Exercise aim → Print exactly the lines that run from the one containing "This screenshot has height=839, width=1157." to the final line of the data, both included, and print none of the pictures.

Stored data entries
───
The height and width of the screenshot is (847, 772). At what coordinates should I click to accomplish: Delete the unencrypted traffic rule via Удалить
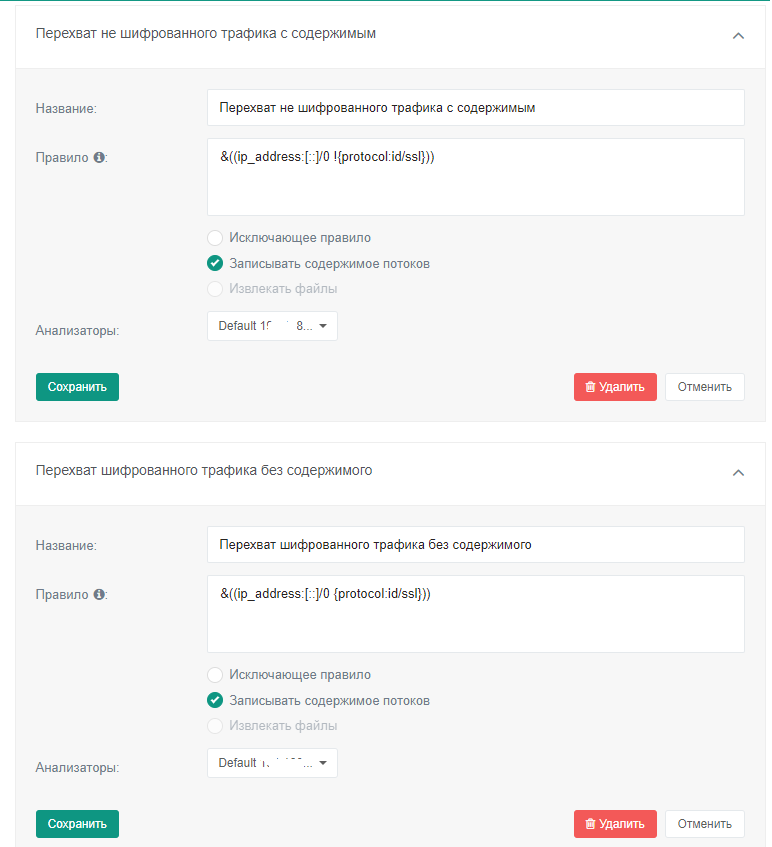pos(615,387)
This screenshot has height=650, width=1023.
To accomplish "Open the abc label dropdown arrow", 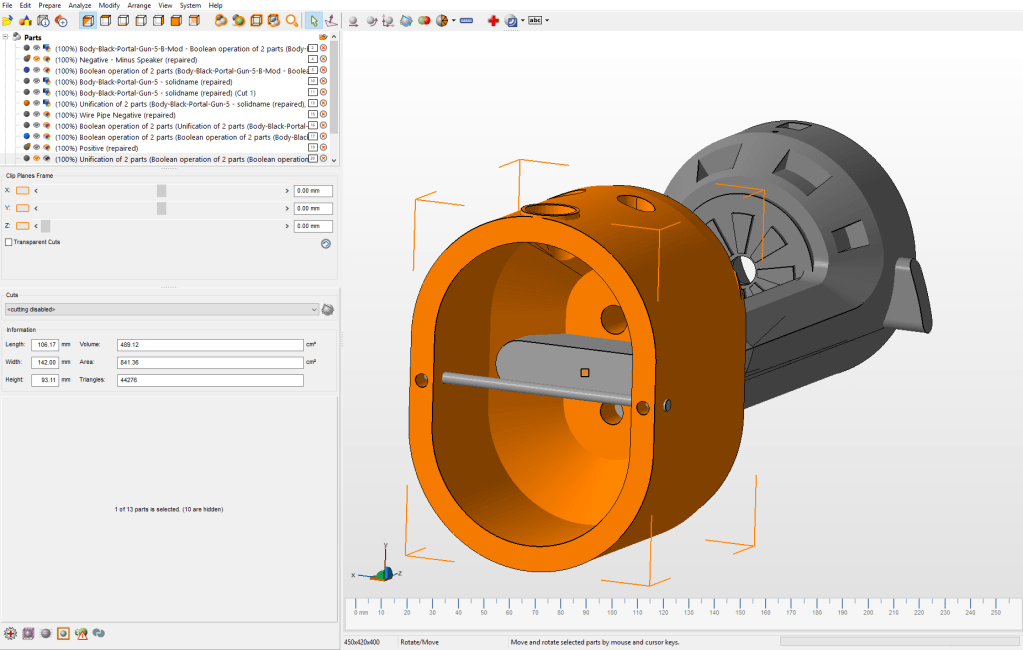I will click(x=546, y=20).
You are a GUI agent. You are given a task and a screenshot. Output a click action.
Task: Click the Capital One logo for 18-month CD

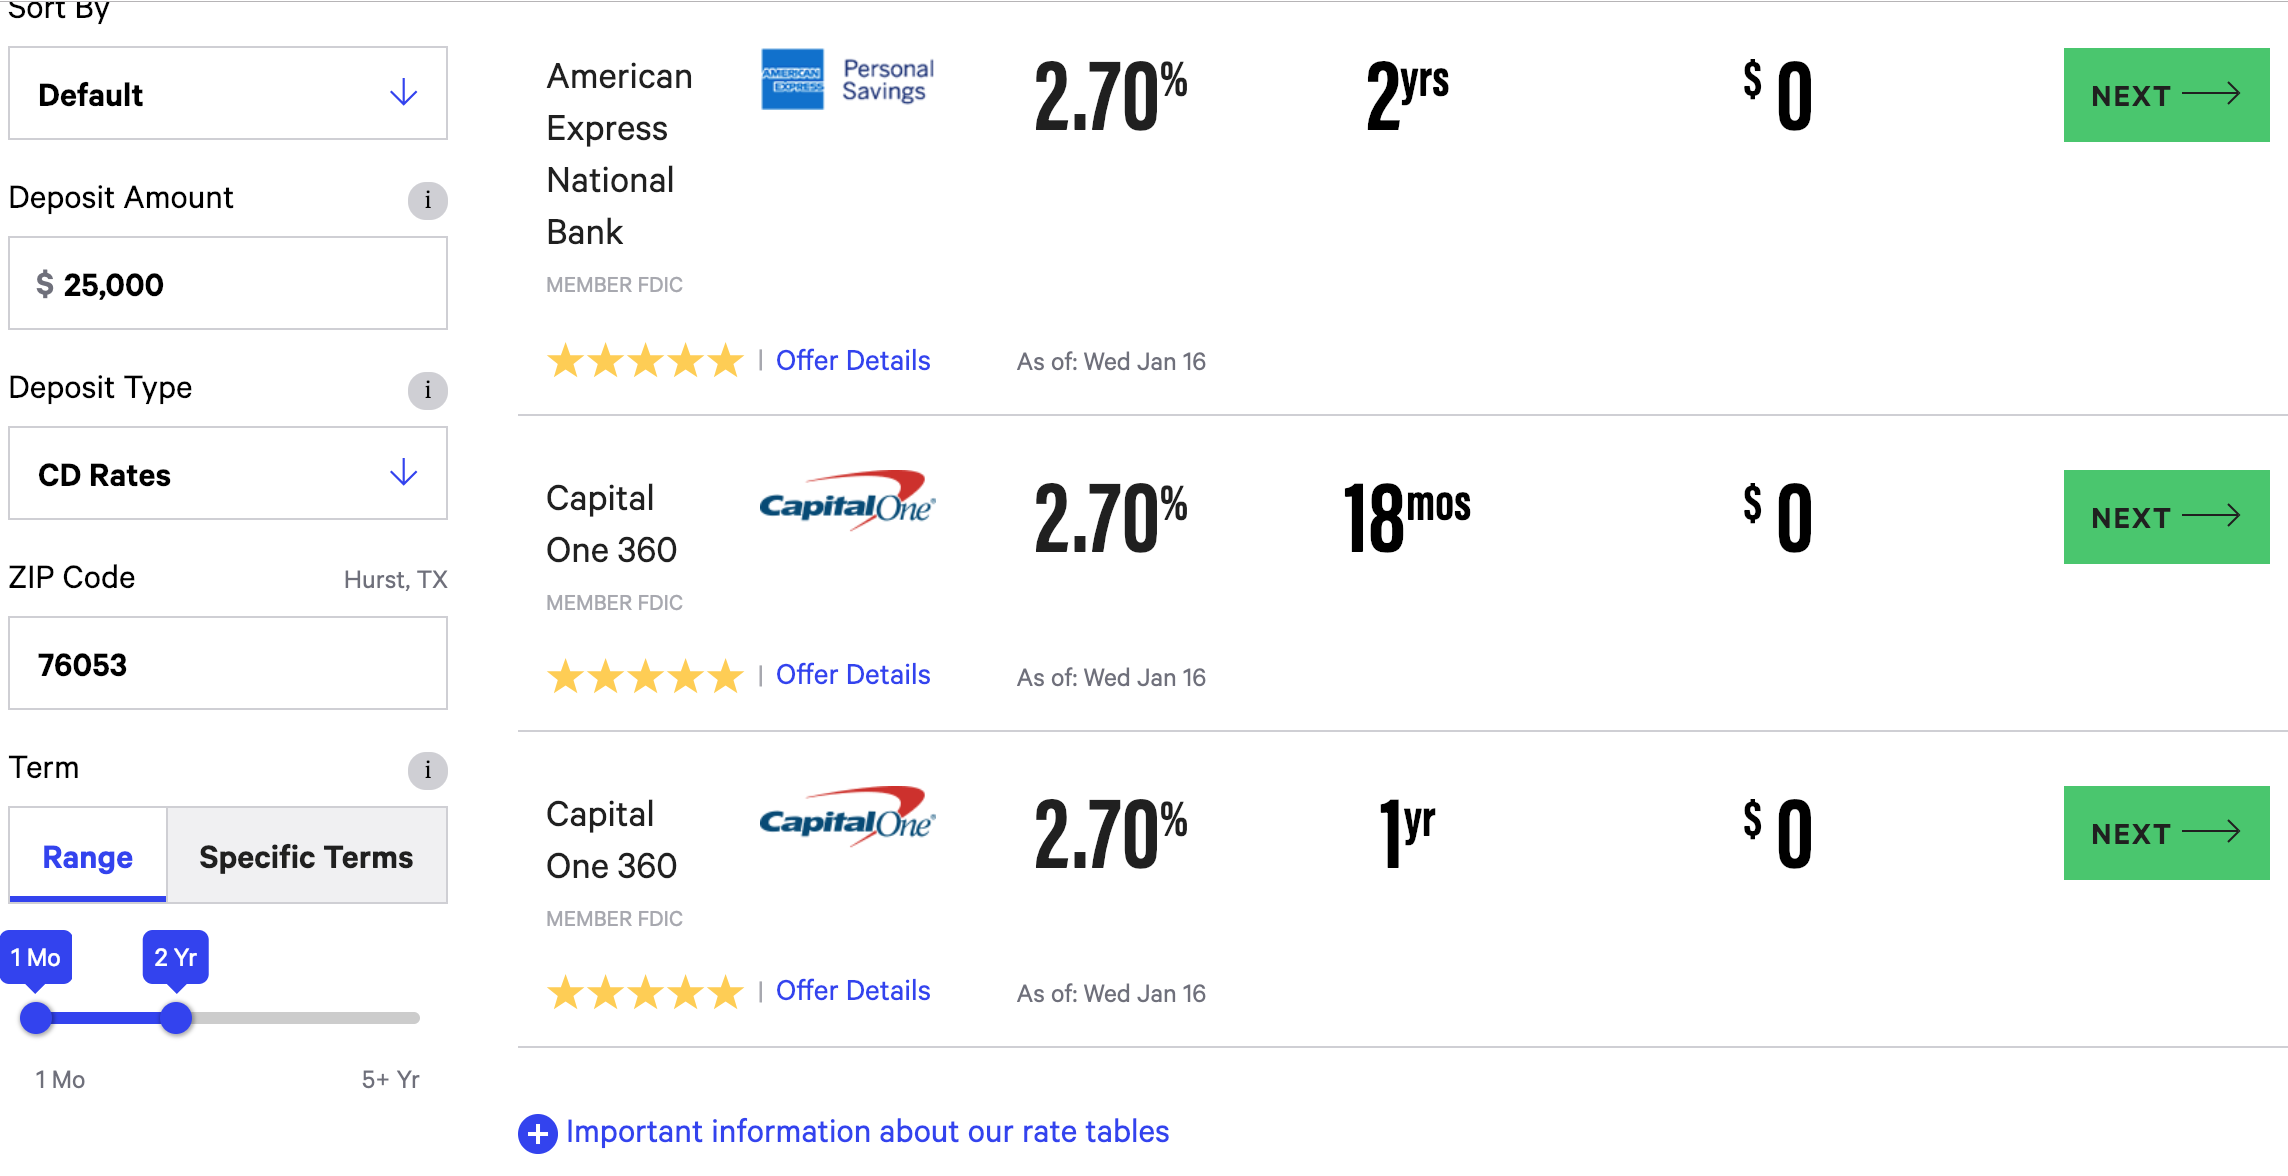click(x=847, y=500)
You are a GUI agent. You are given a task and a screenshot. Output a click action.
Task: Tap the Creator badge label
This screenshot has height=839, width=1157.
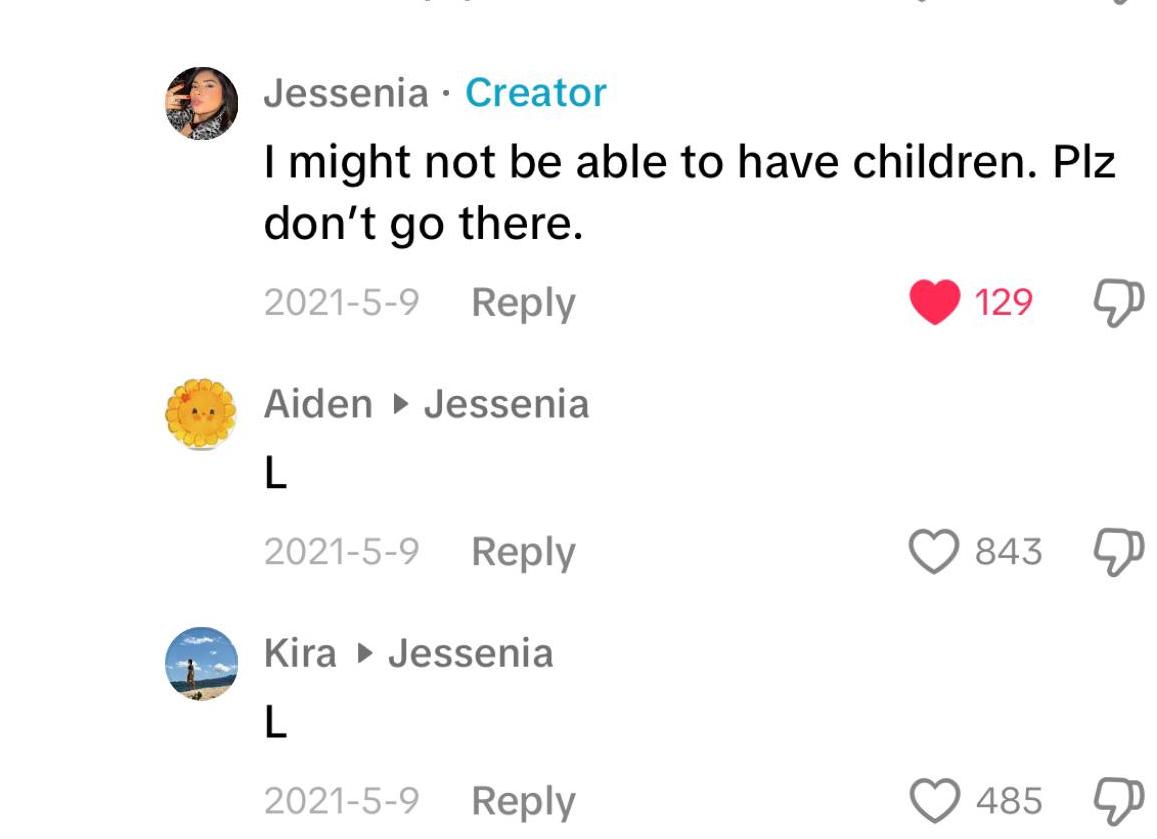click(536, 93)
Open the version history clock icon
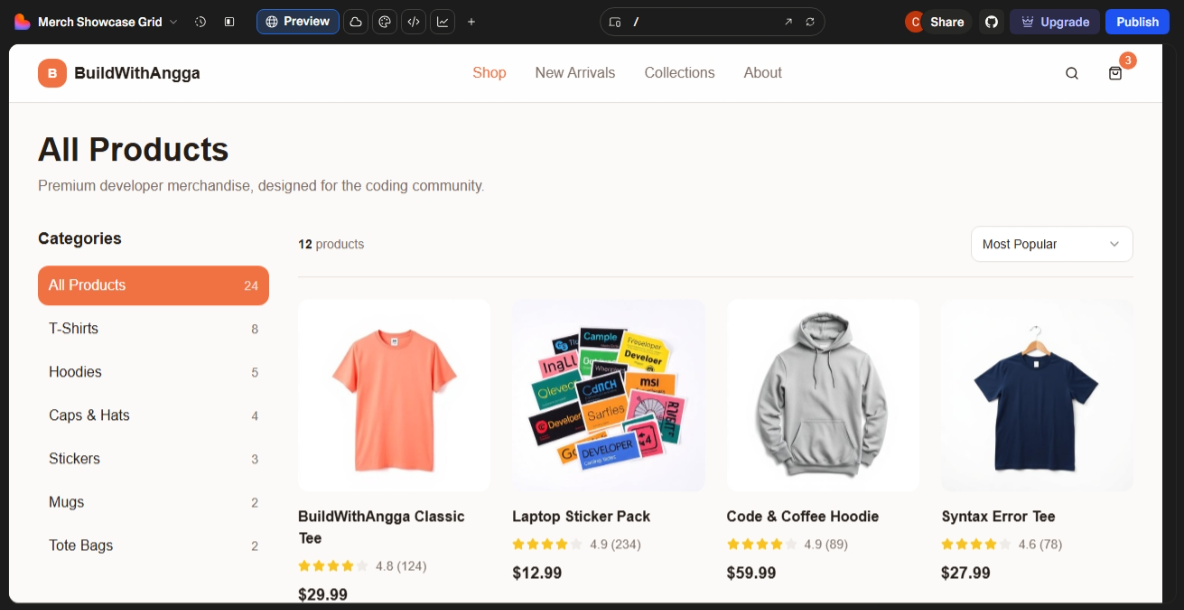Viewport: 1184px width, 610px height. [200, 22]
───
Completed task →
This screenshot has height=839, width=1157.
click(536, 93)
Open the version history clock icon
Viewport: 1184px width, 610px height. [200, 22]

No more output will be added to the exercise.